---------- Data excerpts ----------

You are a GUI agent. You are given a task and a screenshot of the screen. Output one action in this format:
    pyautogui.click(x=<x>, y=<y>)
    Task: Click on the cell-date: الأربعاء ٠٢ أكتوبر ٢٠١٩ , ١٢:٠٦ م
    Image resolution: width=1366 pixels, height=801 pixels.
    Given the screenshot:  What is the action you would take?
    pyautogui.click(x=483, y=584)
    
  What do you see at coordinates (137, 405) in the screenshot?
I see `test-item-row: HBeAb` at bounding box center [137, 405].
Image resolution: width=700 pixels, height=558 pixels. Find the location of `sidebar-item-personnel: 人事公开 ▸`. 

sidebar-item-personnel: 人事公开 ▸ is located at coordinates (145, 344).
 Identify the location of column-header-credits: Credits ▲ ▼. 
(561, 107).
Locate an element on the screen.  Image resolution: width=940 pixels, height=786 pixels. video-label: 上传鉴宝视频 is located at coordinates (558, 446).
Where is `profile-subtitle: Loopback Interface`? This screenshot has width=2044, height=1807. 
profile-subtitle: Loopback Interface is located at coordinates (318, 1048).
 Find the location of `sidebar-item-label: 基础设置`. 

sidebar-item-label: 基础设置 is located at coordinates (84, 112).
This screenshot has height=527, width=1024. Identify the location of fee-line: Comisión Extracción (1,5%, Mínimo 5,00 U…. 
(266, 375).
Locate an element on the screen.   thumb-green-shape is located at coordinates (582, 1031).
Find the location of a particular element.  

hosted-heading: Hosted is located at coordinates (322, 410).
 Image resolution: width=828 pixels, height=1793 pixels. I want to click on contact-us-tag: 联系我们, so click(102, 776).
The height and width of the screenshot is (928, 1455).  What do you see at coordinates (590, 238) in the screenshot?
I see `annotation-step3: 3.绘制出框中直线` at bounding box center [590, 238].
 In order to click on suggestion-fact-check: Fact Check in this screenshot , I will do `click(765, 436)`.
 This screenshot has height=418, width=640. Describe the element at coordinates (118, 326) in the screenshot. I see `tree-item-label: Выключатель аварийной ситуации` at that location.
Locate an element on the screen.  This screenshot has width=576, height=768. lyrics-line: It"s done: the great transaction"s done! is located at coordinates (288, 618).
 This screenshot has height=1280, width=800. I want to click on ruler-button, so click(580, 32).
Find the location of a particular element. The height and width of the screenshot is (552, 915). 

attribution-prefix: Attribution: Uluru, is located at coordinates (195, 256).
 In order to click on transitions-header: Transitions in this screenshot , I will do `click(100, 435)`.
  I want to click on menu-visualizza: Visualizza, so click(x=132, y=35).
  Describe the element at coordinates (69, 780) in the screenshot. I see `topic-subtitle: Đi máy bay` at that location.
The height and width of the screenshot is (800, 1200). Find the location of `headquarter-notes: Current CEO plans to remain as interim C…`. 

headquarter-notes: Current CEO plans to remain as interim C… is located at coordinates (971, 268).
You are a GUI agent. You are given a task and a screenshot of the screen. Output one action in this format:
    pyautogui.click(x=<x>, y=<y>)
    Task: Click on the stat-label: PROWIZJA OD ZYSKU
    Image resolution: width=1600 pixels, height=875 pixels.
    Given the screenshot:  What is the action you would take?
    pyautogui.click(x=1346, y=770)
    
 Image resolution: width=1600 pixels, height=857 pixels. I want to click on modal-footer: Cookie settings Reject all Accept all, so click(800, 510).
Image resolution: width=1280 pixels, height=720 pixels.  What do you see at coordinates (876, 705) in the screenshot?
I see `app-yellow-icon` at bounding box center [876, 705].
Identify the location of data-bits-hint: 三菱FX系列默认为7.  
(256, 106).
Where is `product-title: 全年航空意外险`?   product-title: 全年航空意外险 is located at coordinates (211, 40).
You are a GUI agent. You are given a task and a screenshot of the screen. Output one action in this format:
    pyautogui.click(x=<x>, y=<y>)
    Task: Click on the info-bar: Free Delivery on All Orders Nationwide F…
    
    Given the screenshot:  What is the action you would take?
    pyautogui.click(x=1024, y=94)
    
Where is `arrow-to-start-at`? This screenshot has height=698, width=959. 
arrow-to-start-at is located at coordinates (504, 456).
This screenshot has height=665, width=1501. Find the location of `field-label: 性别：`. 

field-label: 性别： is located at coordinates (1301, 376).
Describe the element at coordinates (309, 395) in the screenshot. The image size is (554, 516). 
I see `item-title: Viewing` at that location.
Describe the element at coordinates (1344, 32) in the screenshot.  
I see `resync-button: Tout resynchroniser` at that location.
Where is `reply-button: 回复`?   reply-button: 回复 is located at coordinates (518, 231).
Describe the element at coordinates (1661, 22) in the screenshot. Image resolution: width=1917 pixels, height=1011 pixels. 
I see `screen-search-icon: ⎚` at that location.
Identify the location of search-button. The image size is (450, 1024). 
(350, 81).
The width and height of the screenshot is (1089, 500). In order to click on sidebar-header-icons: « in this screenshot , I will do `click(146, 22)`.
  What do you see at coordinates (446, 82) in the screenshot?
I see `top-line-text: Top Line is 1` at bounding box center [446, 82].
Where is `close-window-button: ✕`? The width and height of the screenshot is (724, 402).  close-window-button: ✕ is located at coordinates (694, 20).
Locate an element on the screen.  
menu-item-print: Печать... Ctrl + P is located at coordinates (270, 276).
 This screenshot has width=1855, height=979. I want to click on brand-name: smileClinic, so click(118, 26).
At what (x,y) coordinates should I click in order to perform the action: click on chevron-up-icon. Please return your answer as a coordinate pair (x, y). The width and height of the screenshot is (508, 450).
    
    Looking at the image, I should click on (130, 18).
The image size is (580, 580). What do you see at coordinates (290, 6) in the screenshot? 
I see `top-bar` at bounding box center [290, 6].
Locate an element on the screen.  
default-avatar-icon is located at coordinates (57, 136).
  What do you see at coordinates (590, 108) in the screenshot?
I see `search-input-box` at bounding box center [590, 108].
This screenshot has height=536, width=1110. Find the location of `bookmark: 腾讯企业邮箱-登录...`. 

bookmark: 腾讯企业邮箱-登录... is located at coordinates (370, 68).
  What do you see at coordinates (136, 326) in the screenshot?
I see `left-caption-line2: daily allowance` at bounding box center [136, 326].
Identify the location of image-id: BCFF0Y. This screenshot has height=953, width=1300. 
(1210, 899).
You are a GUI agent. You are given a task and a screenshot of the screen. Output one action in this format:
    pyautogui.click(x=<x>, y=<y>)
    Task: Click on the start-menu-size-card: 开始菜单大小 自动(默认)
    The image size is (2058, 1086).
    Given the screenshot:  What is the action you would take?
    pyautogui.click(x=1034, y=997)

----------

What you need to do>
Can you reproduce all the items above, replacing "Locate an element on the screen" with "Find an element on the screen" wherever it occurs and leaving everything else unchanged?

Answer space>
You are a GUI agent. You are given a task and a screenshot of the screen. Output one action in this format:
    pyautogui.click(x=<x>, y=<y>)
    Task: Click on the cell-date: الأربعاء ٠٢ أكتوبر ٢٠١٩ , ١٢:٠٦ م
    Image resolution: width=1366 pixels, height=801 pixels.
    Given the screenshot:  What is the action you would take?
    pyautogui.click(x=483, y=584)
    
  What do you see at coordinates (137, 405) in the screenshot?
I see `test-item-row: HBeAb` at bounding box center [137, 405].
Image resolution: width=700 pixels, height=558 pixels. Find the location of `sidebar-item-personnel: 人事公开 ▸`. 

sidebar-item-personnel: 人事公开 ▸ is located at coordinates (145, 344).
 Identify the location of column-header-credits: Credits ▲ ▼. 
(561, 107).
Find an element on the screen.  Image resolution: width=940 pixels, height=786 pixels. video-label: 上传鉴宝视频 is located at coordinates (558, 446).
Where is `profile-subtitle: Loopback Interface`? This screenshot has width=2044, height=1807. 
profile-subtitle: Loopback Interface is located at coordinates (318, 1048).
 Find the location of `sidebar-item-label: 基础设置`. 

sidebar-item-label: 基础设置 is located at coordinates (84, 112).
This screenshot has height=527, width=1024. Identify the location of fee-line: Comisión Extracción (1,5%, Mínimo 5,00 U…. 
(266, 375).
Find an element on the screen.   thumb-green-shape is located at coordinates (582, 1031).
Find the location of a particular element.  

hosted-heading: Hosted is located at coordinates (322, 410).
 Image resolution: width=828 pixels, height=1793 pixels. I want to click on contact-us-tag: 联系我们, so click(102, 776).
The height and width of the screenshot is (928, 1455).  What do you see at coordinates (590, 238) in the screenshot?
I see `annotation-step3: 3.绘制出框中直线` at bounding box center [590, 238].
 In order to click on suggestion-fact-check: Fact Check in this screenshot , I will do `click(765, 436)`.
 This screenshot has height=418, width=640. Describe the element at coordinates (118, 326) in the screenshot. I see `tree-item-label: Выключатель аварийной ситуации` at that location.
Find an element on the screen.  This screenshot has width=576, height=768. lyrics-line: It"s done: the great transaction"s done! is located at coordinates (288, 618).
 This screenshot has height=1280, width=800. I want to click on ruler-button, so click(580, 32).
Find the location of a particular element. The height and width of the screenshot is (552, 915). 

attribution-prefix: Attribution: Uluru, is located at coordinates (195, 256).
 In order to click on transitions-header: Transitions in this screenshot , I will do `click(100, 435)`.
  I want to click on menu-visualizza: Visualizza, so click(x=132, y=35).
  Describe the element at coordinates (69, 780) in the screenshot. I see `topic-subtitle: Đi máy bay` at that location.
The height and width of the screenshot is (800, 1200). Find the location of `headquarter-notes: Current CEO plans to remain as interim C…`. 

headquarter-notes: Current CEO plans to remain as interim C… is located at coordinates (971, 268).
You are a GUI agent. You are given a task and a screenshot of the screen. Output one action in this format:
    pyautogui.click(x=<x>, y=<y>)
    Task: Click on the stat-label: PROWIZJA OD ZYSKU
    Image resolution: width=1600 pixels, height=875 pixels.
    Given the screenshot:  What is the action you would take?
    pyautogui.click(x=1346, y=770)
    
 Image resolution: width=1600 pixels, height=857 pixels. I want to click on modal-footer: Cookie settings Reject all Accept all, so click(800, 510).
Image resolution: width=1280 pixels, height=720 pixels.  What do you see at coordinates (876, 705) in the screenshot?
I see `app-yellow-icon` at bounding box center [876, 705].
Identify the location of data-bits-hint: 三菱FX系列默认为7.  
(256, 106).
Where is `product-title: 全年航空意外险`?   product-title: 全年航空意外险 is located at coordinates (211, 40).
You are a GUI agent. You are given a task and a screenshot of the screen. Output one action in this format:
    pyautogui.click(x=<x>, y=<y>)
    Task: Click on the info-bar: Free Delivery on All Orders Nationwide F…
    
    Given the screenshot:  What is the action you would take?
    pyautogui.click(x=1024, y=94)
    
Where is `arrow-to-start-at`? This screenshot has height=698, width=959. 
arrow-to-start-at is located at coordinates (504, 456).
This screenshot has height=665, width=1501. Find the location of `field-label: 性别：`. 

field-label: 性别： is located at coordinates (1301, 376).
Describe the element at coordinates (309, 395) in the screenshot. The image size is (554, 516). 
I see `item-title: Viewing` at that location.
Describe the element at coordinates (1344, 32) in the screenshot.  
I see `resync-button: Tout resynchroniser` at that location.
Where is `reply-button: 回复`?   reply-button: 回复 is located at coordinates (518, 231).
Describe the element at coordinates (1661, 22) in the screenshot. Image resolution: width=1917 pixels, height=1011 pixels. 
I see `screen-search-icon: ⎚` at that location.
Identify the location of search-button. The image size is (450, 1024). 
(350, 81).
The width and height of the screenshot is (1089, 500). In order to click on sidebar-header-icons: « in this screenshot , I will do `click(146, 22)`.
  What do you see at coordinates (446, 82) in the screenshot?
I see `top-line-text: Top Line is 1` at bounding box center [446, 82].
Where is `close-window-button: ✕`? The width and height of the screenshot is (724, 402).  close-window-button: ✕ is located at coordinates (694, 20).
Find an element on the screen.  
menu-item-print: Печать... Ctrl + P is located at coordinates (270, 276).
 This screenshot has width=1855, height=979. I want to click on brand-name: smileClinic, so click(118, 26).
At what (x,y) coordinates should I click in order to perform the action: click on chevron-up-icon. Please return your answer as a coordinate pair (x, y). The width and height of the screenshot is (508, 450).
    
    Looking at the image, I should click on (130, 18).
The image size is (580, 580). What do you see at coordinates (290, 6) in the screenshot? 
I see `top-bar` at bounding box center [290, 6].
Find an element on the screen.  
default-avatar-icon is located at coordinates (57, 136).
  What do you see at coordinates (590, 108) in the screenshot?
I see `search-input-box` at bounding box center [590, 108].
This screenshot has height=536, width=1110. Find the location of `bookmark: 腾讯企业邮箱-登录...`. 

bookmark: 腾讯企业邮箱-登录... is located at coordinates (370, 68).
  What do you see at coordinates (136, 326) in the screenshot?
I see `left-caption-line2: daily allowance` at bounding box center [136, 326].
Identify the location of image-id: BCFF0Y. This screenshot has height=953, width=1300. 
(1210, 899).
You are a GUI agent. You are given a task and a screenshot of the screen. Output one action in this format:
    pyautogui.click(x=<x>, y=<y>)
    Task: Click on the start-menu-size-card: 开始菜单大小 自动(默认)
    The image size is (2058, 1086).
    Given the screenshot:  What is the action you would take?
    pyautogui.click(x=1034, y=997)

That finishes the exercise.